### Extract to read

★ ★ ★ ★

HH: That would be a no? (laughing) You’re like…

JL: That’s a no. Am I going on too long?

HH: Yeah, that would…

JL: That’s a no.

HH: You’re kind of like your former boss at a press conference when they get…

JL: Oh, I don’t mean to filibuster. Let’s have an exchange.

HH: They get three questions in. So let me ask you about this, the lobbying thing. Both national security assistant Susan Rice and national security assistant Tom Donilon worked for consulting firms before they became the national security assistant, or in the case of Susan Rice, ambassador and then the national security assistant. Donilon was, in fact, a registered lobbyist. I don’t know who they worked for. Ought we, are he holding Flynn to a different standard because we know who he works for? And by the way, so that’s part one. Part two, are you sure he changed his mind for money?

JL: I suppose it could be, look, you know, what’s the Upton Sinclair line? It’s impossible to convince somebody it something their livelihood depends on their not believing? I don’t know. Obviously, I couldn’t, I don’t know his mind. That’s fair enough. And I have to be honest, the Turkey part of this, I find less troubling than the fact that he was willing to go on Russia propaganda, a Russia propaganda network as a…

HH: And what about Rice and Donilon being lobbyists? Do we have one standard at work here?

JL: Well, I guess you have to take it as, no. I mean, look, again, this is a, I am saying that you have to look at all of these things together – his language on Islam, his decision to be a tool of a Russian propaganda network. And by the way, it’s not just the fact that he was consulting for Turkey. It’s that he’s taking prominent positions during the election while advising Donald Trump.

HH: Okay, we’ll come right back. Jon Lovett is my guest. We’ll continue the Thanksgiving preview, your dinner here previewed on the Hugh Hewitt Show with Jon Lovett. Stay tuned.

— – – – –

HH: Are you in L.A., Jon?

JL: I am in New York today.

HH: Okay, but mostly in L.A.

JL: Mostly in L.A.

HH: Now Jon and I don’t agree on much, but so we decided we’d get together, because we were having a Twitter exchange about General Mike Flynn over the weekend. I think he’s superbly qualified to be the national security advisor. Jon does not. Jon, when we went to break, you said you were profoundly troubled that he’d become a tool of Russian television. I’ve just established a standard here. When Al Gore sold Current Television to Qatar for half a billion dollars, did he become a tool of a fundamentalist Sunni regime that oppresses women and executes gays?

JL: You know, I guess what I’d say is I don’t want to defend that.

HH: So that would be a yes.

JL: Yeah, sure. I would say, well, those are different things. I mean, selling something versus lending your credibility to a propaganda network. These are, you know, I think that’s apples and oranges. But I don’t think, I don’t think that I would, I don’t want to defend turning your network over to a regime that’s going to use it for propaganda. I would totally agree with that.

★ ★ ★ ★

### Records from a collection
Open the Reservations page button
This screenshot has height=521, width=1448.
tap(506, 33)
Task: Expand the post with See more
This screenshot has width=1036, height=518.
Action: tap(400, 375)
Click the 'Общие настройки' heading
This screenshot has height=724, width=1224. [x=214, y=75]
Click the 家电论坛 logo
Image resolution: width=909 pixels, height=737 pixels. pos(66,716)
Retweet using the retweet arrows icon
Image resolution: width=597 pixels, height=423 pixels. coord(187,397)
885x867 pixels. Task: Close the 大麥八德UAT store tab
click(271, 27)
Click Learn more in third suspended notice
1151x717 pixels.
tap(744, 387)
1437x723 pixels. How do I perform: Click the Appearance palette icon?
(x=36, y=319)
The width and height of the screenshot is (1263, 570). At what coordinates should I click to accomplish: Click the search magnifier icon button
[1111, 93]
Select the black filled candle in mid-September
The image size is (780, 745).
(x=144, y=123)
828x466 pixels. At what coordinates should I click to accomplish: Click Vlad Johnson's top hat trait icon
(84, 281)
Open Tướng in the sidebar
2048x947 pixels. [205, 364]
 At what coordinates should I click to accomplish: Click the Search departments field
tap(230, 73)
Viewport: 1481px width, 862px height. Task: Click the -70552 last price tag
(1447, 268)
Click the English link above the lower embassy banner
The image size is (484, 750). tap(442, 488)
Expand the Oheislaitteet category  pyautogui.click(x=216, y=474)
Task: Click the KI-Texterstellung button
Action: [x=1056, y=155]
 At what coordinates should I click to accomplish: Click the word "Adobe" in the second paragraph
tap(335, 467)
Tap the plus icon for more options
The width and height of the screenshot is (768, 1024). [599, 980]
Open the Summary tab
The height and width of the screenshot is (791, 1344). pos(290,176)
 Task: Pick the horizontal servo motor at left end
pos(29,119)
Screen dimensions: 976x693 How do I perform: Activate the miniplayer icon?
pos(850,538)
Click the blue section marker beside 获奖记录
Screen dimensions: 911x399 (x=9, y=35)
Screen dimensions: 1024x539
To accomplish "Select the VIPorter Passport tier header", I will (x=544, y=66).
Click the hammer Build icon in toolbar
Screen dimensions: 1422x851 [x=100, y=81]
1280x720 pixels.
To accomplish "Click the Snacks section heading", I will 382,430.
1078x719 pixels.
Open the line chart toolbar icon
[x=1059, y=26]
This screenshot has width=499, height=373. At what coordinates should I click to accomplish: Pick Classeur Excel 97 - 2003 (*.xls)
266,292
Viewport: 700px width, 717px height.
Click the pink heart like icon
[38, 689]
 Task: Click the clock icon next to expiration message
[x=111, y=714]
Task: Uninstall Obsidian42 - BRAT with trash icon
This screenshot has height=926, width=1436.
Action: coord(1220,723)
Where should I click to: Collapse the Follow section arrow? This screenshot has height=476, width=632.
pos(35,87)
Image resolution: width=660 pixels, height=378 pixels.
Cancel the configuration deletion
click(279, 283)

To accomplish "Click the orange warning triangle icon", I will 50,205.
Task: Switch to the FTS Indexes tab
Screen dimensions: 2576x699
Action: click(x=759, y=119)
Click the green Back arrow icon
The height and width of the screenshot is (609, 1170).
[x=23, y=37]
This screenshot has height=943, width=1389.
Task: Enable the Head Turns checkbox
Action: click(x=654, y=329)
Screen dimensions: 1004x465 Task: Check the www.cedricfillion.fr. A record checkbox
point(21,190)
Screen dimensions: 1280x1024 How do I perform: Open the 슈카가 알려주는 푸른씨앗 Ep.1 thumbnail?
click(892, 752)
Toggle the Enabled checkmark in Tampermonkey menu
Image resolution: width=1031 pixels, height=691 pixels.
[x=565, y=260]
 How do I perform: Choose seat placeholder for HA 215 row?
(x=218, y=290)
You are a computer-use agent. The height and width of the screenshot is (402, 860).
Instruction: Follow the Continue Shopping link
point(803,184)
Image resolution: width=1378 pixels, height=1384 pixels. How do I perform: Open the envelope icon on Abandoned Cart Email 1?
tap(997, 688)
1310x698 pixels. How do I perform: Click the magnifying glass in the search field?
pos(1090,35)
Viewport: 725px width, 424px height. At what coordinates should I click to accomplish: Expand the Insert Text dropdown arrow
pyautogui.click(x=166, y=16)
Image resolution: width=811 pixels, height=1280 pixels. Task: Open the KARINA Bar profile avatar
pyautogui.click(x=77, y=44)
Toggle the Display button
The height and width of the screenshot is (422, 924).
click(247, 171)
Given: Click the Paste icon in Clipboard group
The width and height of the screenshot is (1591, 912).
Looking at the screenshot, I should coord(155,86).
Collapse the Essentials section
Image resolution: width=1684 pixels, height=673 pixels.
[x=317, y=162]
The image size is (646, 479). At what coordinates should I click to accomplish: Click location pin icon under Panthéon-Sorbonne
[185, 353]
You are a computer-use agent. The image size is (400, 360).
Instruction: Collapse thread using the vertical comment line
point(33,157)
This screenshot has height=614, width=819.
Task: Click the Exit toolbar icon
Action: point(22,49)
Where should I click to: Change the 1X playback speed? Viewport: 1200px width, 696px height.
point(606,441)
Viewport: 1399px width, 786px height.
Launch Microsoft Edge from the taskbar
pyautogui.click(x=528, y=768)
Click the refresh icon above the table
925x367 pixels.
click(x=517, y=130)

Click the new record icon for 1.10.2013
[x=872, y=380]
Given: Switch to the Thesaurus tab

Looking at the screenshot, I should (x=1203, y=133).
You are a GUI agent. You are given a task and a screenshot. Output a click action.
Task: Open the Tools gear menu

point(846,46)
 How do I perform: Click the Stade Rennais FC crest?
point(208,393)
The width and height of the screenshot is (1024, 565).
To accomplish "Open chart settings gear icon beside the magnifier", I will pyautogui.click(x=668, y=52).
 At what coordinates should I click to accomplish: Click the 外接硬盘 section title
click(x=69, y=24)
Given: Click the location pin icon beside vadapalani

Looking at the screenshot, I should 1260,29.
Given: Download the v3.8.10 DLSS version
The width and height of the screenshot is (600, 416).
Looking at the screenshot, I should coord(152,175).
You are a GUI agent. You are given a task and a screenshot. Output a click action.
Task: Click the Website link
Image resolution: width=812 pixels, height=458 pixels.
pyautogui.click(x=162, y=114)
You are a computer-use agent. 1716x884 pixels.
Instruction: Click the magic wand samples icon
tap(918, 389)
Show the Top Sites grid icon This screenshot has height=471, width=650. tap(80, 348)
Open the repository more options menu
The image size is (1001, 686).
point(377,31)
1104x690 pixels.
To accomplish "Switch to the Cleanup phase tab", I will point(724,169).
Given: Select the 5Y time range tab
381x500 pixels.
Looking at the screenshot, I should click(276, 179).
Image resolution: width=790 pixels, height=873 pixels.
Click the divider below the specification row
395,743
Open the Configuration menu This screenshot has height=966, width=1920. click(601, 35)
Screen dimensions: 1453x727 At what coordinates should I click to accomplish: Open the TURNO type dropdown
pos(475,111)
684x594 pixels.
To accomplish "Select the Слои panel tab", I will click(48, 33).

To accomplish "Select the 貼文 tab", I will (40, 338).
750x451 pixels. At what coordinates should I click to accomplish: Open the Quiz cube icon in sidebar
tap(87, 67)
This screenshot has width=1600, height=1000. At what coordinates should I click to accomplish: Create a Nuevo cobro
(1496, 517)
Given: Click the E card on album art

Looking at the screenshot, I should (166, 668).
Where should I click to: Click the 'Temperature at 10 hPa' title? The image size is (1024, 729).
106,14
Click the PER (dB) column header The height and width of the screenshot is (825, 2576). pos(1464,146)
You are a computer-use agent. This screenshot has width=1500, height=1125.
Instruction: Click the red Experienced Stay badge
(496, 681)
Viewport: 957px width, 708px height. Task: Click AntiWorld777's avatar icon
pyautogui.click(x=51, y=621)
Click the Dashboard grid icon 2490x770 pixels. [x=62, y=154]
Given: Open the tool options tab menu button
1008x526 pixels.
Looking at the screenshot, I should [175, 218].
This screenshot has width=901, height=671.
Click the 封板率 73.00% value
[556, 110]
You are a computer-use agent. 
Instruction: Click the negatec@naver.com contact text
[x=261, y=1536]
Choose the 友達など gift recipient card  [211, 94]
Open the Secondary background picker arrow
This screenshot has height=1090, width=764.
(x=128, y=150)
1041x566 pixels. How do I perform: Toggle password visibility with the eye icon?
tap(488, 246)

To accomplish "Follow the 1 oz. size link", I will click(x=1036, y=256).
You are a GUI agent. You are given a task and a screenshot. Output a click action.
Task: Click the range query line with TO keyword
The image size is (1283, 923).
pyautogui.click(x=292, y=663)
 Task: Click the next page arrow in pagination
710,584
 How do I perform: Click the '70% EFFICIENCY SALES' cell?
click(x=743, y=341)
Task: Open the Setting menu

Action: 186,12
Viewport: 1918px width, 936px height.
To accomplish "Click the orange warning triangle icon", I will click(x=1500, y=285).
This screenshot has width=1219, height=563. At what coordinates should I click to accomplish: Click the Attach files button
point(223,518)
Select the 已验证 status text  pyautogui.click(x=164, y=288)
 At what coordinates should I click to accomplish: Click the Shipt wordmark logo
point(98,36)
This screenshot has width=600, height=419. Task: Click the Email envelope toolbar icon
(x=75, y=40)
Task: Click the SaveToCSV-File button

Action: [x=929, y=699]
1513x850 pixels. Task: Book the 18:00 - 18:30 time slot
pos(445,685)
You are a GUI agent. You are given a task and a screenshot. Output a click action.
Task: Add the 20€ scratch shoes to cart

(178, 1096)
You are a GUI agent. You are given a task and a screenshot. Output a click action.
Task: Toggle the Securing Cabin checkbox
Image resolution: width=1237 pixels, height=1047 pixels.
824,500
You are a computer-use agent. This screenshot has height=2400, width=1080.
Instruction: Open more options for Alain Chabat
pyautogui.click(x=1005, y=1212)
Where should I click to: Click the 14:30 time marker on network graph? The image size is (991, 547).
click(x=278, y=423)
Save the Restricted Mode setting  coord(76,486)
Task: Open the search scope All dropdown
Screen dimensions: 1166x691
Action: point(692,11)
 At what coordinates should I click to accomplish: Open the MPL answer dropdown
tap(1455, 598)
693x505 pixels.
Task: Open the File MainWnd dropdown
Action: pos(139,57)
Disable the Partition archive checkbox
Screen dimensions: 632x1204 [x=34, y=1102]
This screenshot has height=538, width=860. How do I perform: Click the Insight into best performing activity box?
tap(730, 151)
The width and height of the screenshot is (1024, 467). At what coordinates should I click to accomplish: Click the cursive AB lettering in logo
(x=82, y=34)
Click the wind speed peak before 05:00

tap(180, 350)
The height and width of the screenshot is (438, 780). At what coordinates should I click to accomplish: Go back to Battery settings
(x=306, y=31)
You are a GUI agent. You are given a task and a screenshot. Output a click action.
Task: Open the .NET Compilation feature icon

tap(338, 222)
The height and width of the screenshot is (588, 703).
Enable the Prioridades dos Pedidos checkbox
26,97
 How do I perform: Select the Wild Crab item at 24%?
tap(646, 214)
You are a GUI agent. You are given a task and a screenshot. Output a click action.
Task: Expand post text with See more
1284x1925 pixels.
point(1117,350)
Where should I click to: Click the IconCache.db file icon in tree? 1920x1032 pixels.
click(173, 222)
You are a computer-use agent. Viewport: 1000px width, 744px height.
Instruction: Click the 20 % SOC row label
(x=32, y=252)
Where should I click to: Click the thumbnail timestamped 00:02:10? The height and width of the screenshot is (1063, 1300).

★ ★ ★ ★

From the interview transcript above, write out the passage that begins at the words "JL: Well, I" and stops after the words "in L.A., Jon?".

### Reply to the exercise
JL: Well, I guess you have to take it as, no. I mean, look, again, this is a, I am saying that you have to look at all of these things together – his language on Islam, his decision to be a tool of a Russian propaganda network. And by the way, it’s not just the fact that he was consulting for Turkey. It’s that he’s taking prominent positions during the election while advising Donald Trump.

HH: Okay, we’ll come right back. Jon Lovett is my guest. We’ll continue the Thanksgiving preview, your dinner here previewed on the Hugh Hewitt Show with Jon Lovett. Stay tuned.

— – – – –

HH: Are you in L.A., Jon?